# ACTIVITY:
Your task is to give the number of lines in the listing that include "computer", and nothing else.
Segment Start: INPUT RECORDS
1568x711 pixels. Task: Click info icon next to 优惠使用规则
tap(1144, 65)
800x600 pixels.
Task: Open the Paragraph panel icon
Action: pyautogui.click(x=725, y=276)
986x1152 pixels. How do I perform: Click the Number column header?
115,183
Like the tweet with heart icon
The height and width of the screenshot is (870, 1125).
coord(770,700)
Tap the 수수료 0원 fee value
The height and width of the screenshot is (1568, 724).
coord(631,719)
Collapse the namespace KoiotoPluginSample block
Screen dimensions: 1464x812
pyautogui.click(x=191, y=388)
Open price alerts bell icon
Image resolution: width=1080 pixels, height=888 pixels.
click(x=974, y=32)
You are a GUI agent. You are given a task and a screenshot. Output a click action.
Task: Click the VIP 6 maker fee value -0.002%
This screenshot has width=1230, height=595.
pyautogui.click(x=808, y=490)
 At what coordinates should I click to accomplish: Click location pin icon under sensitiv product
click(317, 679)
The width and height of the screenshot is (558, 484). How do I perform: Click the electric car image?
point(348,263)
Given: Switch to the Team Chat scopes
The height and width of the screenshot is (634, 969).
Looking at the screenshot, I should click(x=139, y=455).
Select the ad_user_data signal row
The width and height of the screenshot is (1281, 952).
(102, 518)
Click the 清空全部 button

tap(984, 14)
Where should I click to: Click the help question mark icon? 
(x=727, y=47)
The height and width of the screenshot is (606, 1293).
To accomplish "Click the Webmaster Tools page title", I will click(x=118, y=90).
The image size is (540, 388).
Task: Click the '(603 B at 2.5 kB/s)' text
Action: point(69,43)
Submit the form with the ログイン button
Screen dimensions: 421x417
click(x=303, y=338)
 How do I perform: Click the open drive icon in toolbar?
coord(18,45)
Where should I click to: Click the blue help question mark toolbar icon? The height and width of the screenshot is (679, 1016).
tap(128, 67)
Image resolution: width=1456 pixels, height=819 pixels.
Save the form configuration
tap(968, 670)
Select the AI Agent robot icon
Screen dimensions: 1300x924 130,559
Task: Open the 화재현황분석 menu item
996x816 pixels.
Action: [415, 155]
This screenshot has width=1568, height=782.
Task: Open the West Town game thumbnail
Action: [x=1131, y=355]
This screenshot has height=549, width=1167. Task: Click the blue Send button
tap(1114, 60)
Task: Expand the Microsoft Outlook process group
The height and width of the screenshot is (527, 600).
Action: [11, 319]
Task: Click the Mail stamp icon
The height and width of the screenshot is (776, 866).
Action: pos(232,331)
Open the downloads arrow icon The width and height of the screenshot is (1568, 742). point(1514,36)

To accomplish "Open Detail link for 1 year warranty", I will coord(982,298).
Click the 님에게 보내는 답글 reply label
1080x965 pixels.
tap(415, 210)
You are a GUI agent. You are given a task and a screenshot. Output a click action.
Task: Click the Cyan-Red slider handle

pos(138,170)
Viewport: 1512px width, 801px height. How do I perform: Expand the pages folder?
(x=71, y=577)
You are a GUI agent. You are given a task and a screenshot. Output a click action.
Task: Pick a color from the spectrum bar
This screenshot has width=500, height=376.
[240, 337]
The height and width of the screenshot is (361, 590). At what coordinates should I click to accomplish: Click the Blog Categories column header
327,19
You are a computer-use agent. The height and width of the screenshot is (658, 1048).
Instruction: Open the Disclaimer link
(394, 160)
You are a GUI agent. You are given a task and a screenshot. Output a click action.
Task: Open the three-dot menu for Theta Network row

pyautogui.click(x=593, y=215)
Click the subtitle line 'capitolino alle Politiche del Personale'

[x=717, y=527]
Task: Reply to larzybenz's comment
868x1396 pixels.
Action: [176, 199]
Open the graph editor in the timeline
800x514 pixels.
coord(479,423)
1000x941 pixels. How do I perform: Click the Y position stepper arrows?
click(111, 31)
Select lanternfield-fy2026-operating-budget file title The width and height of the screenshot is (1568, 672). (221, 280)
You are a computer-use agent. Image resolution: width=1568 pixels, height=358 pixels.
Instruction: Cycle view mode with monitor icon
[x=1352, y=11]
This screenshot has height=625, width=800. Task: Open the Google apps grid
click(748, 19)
Segment End: INPUT RECORDS
# RESPONSE TO THE EXERCISE:
2